Hear Leonard Cohen Talk About Bunk Beds, Country Music, Songwriting, Terrorism, Religion, and – Yes – Sex

1988 Backstage Interview With Leonard Cohen

Leonard Cohen’s November 9, 1988 concert at Massey Hall in Toronto was broadcast live on CBC radio and rebroadcast on March 11, 1990 on The Entertainers, a CBC “variety program of entertainment news, interviews, and recorded music and concerts.”
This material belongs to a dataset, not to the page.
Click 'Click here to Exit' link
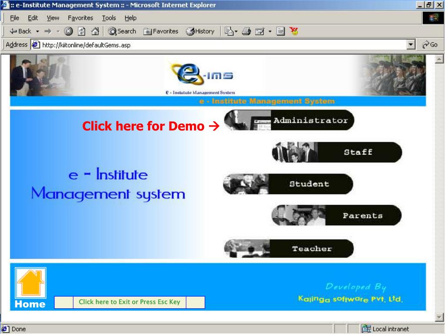 coord(129,302)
Included with the musical tracks was a backstage interview conducted by Ralph Benmergui, who served as host, correspondent, and interviewer for a number of news and entertainment programs on CBC radio and television before joining the Green Party of Canada as a strategic communications adviser in 2009.1 Notwithstanding some nervous laughter by Benmergui, he does an admirable job as interviewer. As for Leonard Cohen, I can only repeat what has become my mantra in this matter – Leonard Cohen gives good interview.

These videos (audio-only recordings with a still photo) are extracts from that broadcast.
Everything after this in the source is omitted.